In your opinion, will edge analytics cause greater disruption than big data analytics for businesses?
Data analytics are data analytics — whether at the edge or in the cloud. The disruption comes from the pattern of finally applying real-time predictive analytics to all the data we’ve been ignoring (or not even collecting) to date.
There has been much talking about predictive analytics as one of the main goals of IIoT but some say that the next step should take us towards prescriptive analytics. What do we need to get there?
Predictive analytics is exactly what leads to prescriptive analytics. If you watch carefully, you collect the data that allows you to avoid downtime (or streamline processes) ahead of time, by seeing what has happened in the past. We just have to take seriously the collection and real-time analysis of data and keep an eye on patterns.
Are there any testbeds of these technologies already in progress?
Yes indeed. In fact, as the IIC testbeds collect more working data, they naturally turn from predictive to prescriptive analytics, both in the vertical-market-specific testbeds (Microgrid, Track & Trace, etc.) and the horizontally-focused ones (Asset Efficiency, Condition Monitoring, etc.).
What are the latest testbeds the IIC has been working on?

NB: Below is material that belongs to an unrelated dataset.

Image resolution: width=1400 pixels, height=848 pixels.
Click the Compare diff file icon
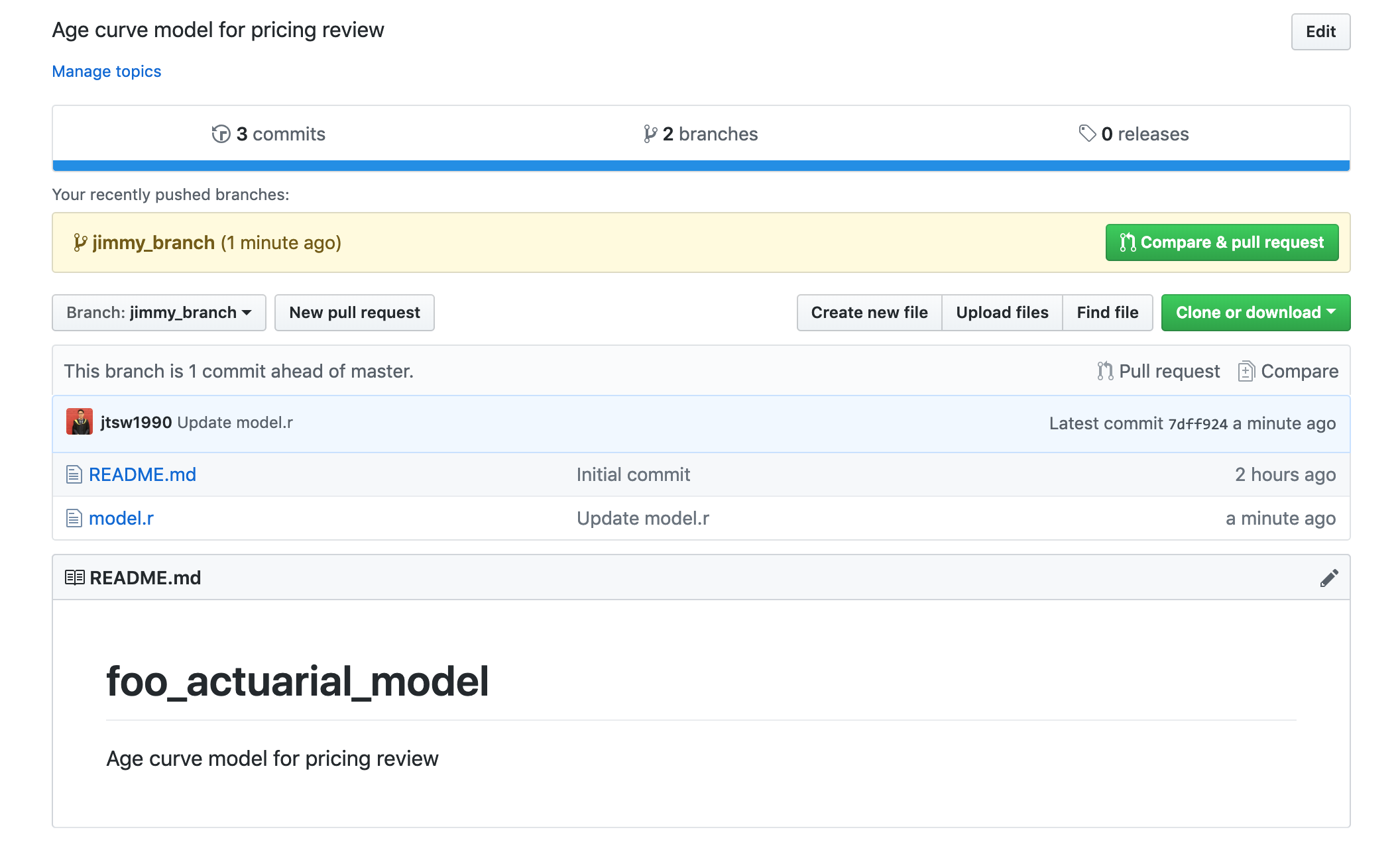point(1246,371)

The IIC is always adding new testbed projects, about 27 now in fact. The exciting part is we’re starting to see cross-vertical results from our healthcare, energy, agriculture and other testbeds. A fascinating trend has been the growth of our horizontally-focused testbeds, as condition monitoring (for example) is the same in many application domains.
What is currently the role of the IIC within the IIoT ecosystem?
Any company can build its own ecosystem of partners; but at the IIC we have a critical mass of companies that use Industrial IoT (e.g., energy & manufacturing companies), that depend on Industrial IoT, that have supporting technologies (computing, security, storage, sensing & actuating, etc.), that have research capabilities (like universities) and so forth. IIC provides the ecosystem and the process to put together testbeds that enable learning quickly how to use this technology in the real world
One of the key issues regarding IIoT is security. Will such technologies as blockchain and quantum computing play a key role for the different applications of IIoT?
We’re starting to see other technologies come to the rescue in various areas of Industrial Internet application. Distributed trust mechanisms (like blockchain and IOTA) will support the kind of trusted network necessary to build multi-company, multi-country, secure solutions; and high-speed computing (especially parallel computing) is always welcome in overcoming difficult, real-time problems.
As a Doctor in Computer Science what are your expectations for quantum computing?
Quantum computing represents a sea change in computational architecture — much like dataflow computing when I was studying it for my doctorate 30 years ago. I don’t think we’re close to solving the energy needs of quantum computing, but when that finally happens we’ll see major changes across the computing landscape, especially in secure communications.
What impact will the adoption of 5G have in the industrial scenario?
An amazingly large number of people believe that 5G IS Industrial IoT. It’s not, it’s just an enabling technology — an important one, but one of many. In many IIoT implementations, wireless solutions don’t even appear (in many industrial scenarios, you have systems that don’t move and must operate in an environment with high RF interference, so wireless solutions just don’t figure into it). That said, there are important applications of IIoT (I suspect especially in transportation) that are going to depend on the high throughput and low latency of 5G moving forward.